The euro is once again losing traction against the U.S. dollar after a brief recovery attempt. Recent technical signals suggest the EUR/USD pair may be preparing for another downward move, as buyers struggle to push above key resistance levels. With market sentiment favoring the dollar and price action forming a bearish structure, traders are now watching for signs of renewed selling pressure.
Chart Analysis: Resistance Zone Limits Upside
The daily chart highlights a clear bearish bias, as noted by trader 100x. Price action remains capped below the 1.1620–1.1630 resistance area, identified as a Fair Value Gap — a zone where previous inefficiencies in trading volume often attract short-term liquidity before resuming the broader trend.
The resistance area aligns with the upper candle wicks where previous rallies failed to gain traction, while the most recent candles are small and lack strong bullish momentum, signaling indecision and weakening buyer strength.
A key Equal Lows level sits near 1.1540–1.1550, serving as the next support area. If this level gives way, the next downside target could extend toward 1.1500, confirming a potential continuation of the downtrend. The pattern suggests a sell-side imbalance, where liquidity above the FVG may attract price briefly before sellers re-enter the market.
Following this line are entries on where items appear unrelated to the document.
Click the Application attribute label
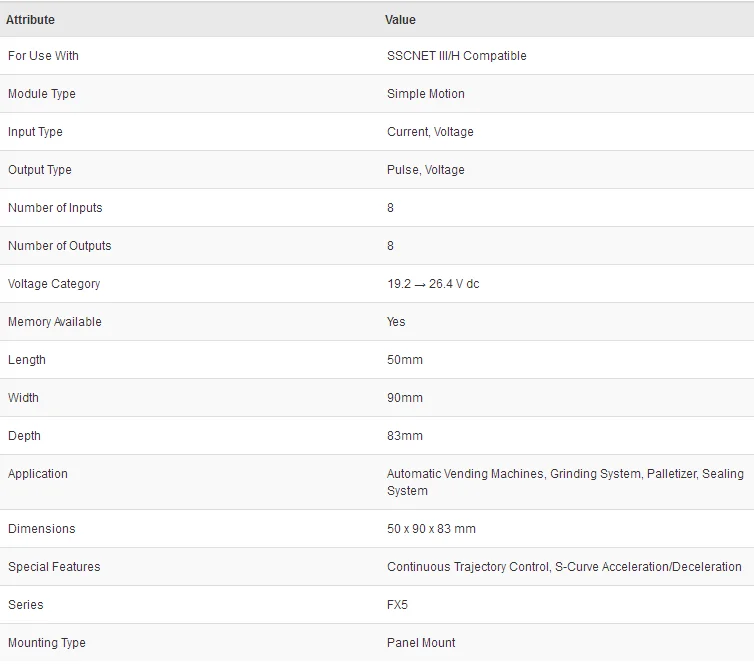The height and width of the screenshot is (665, 754). click(38, 474)
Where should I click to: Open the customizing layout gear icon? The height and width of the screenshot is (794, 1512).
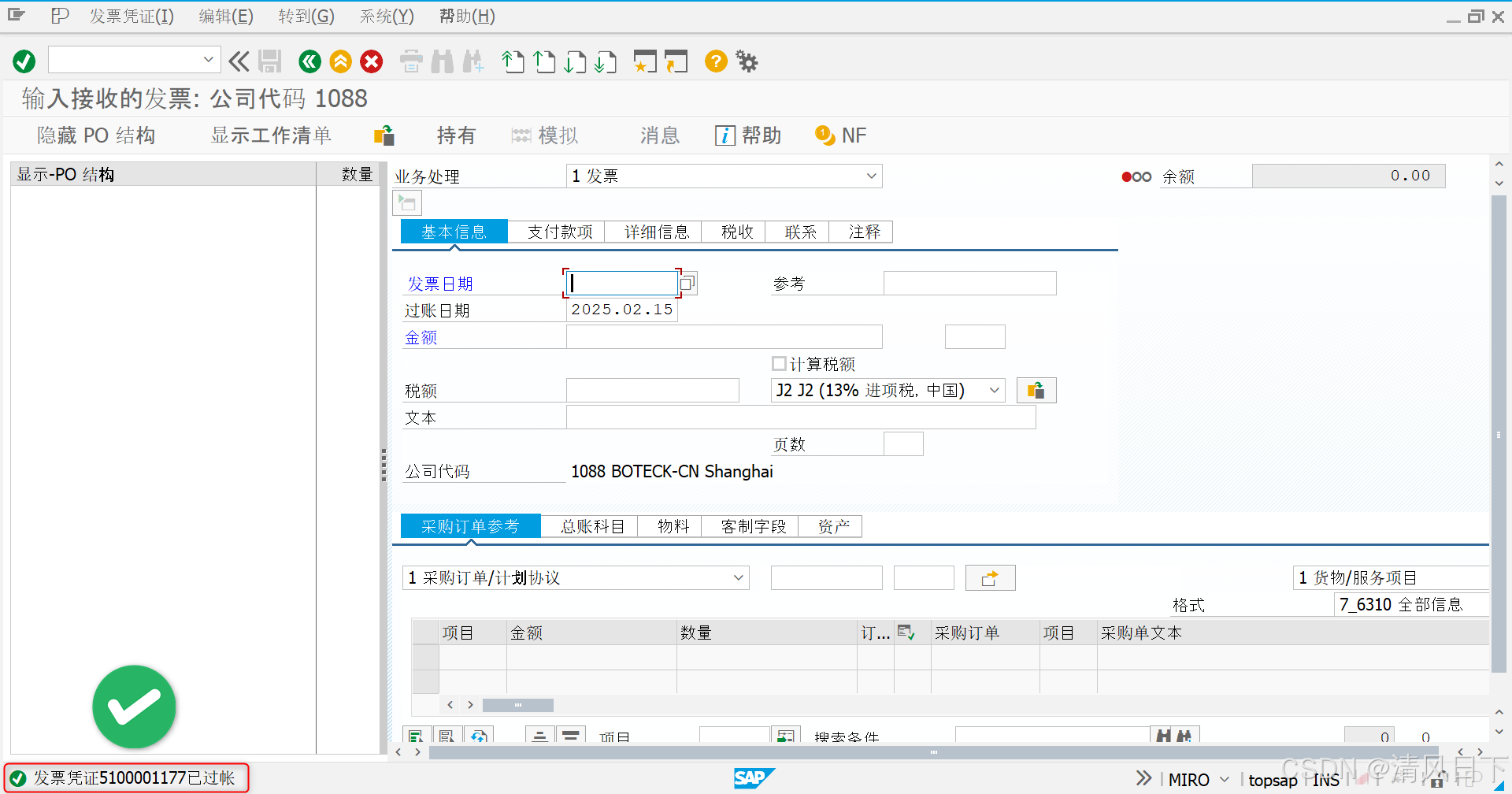click(745, 61)
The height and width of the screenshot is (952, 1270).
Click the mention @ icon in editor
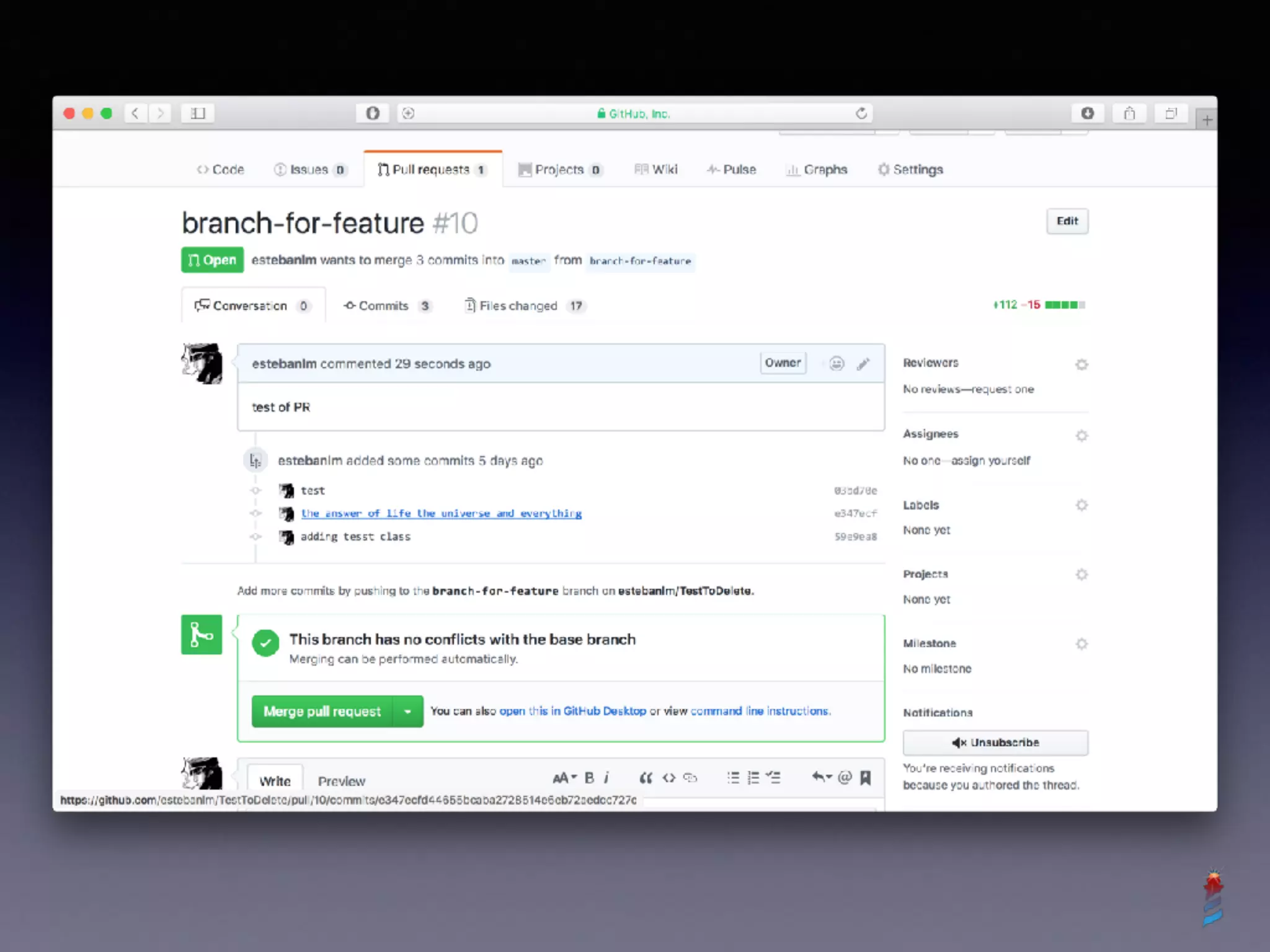pos(844,778)

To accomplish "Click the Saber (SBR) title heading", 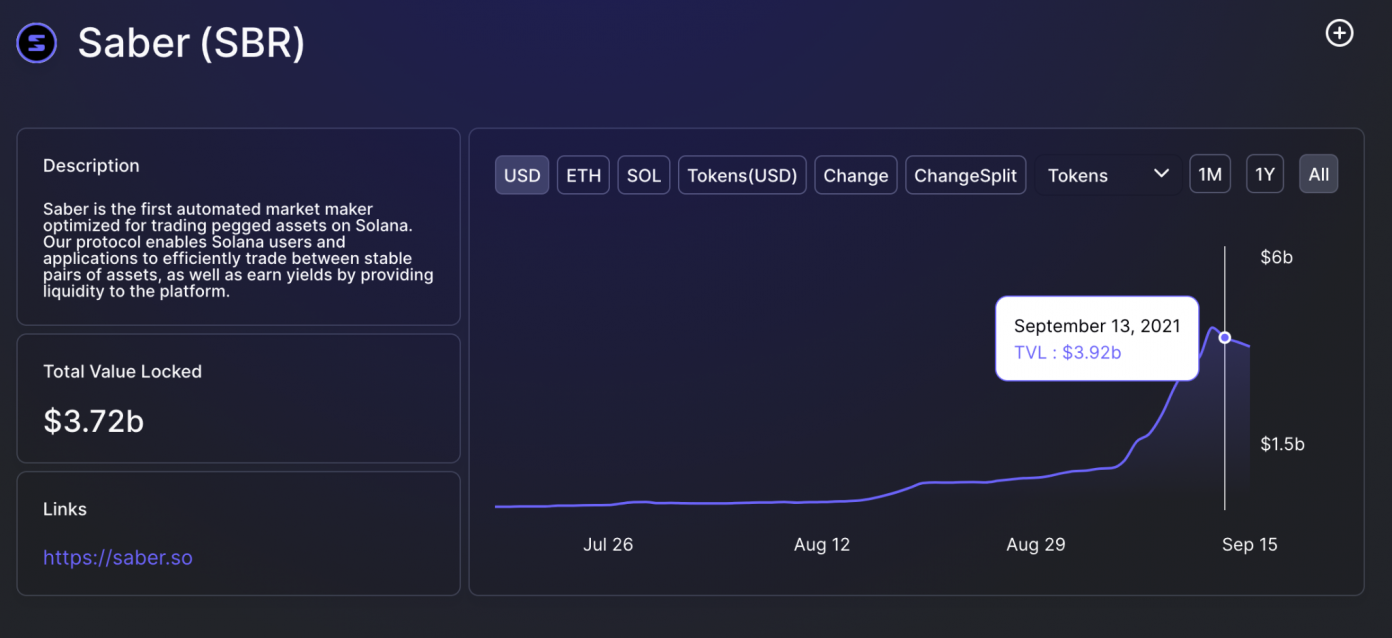I will point(190,43).
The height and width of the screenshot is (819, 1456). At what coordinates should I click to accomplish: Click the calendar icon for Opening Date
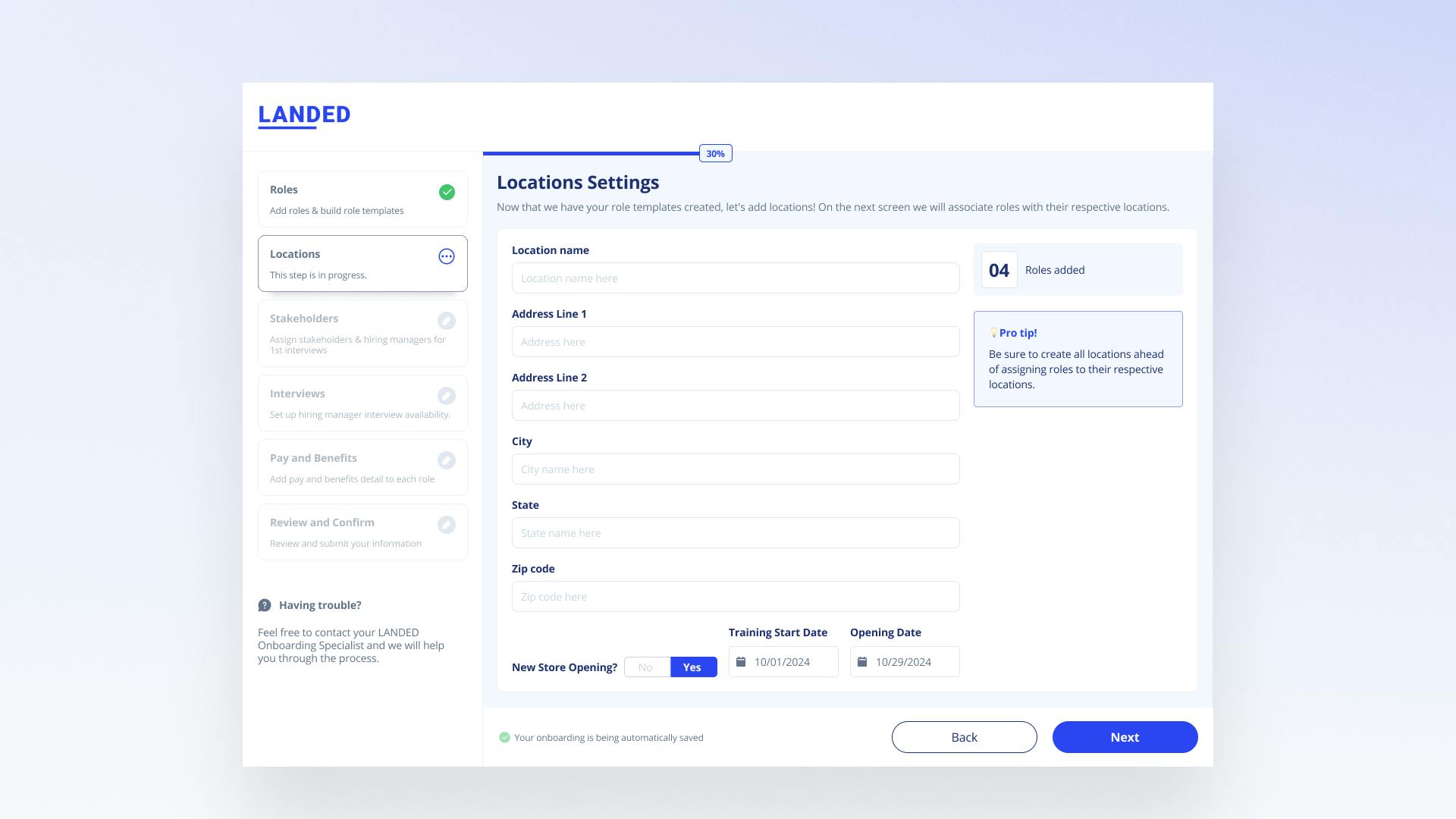(x=862, y=661)
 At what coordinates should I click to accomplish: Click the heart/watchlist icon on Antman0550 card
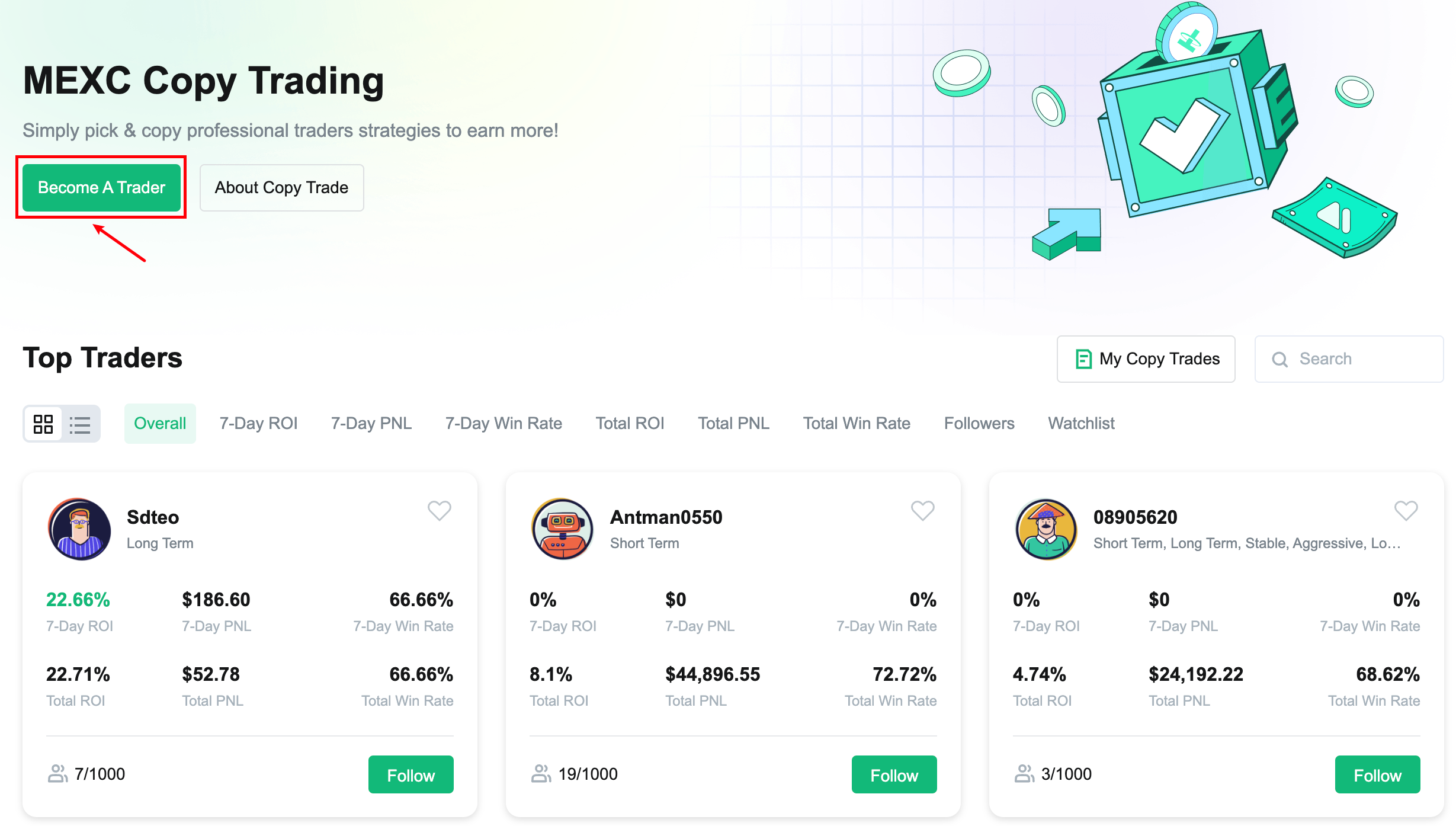pos(922,510)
Broader Market Context: Dollar Still Dominant
The bearish tone in EUR/USD coincides with continued U.S. dollar resilience, driven by strong economic indicators and the Fed's commitment to maintaining restrictive policy. Meanwhile, the European Central Bank faces limited room to maneuver as growth slows across the Eurozone, creating a widening divergence in monetary outlooks. This macro backdrop reinforces the technical outlook, where rallies are likely to face strong resistance, keeping EUR/USD under pressure in the near term.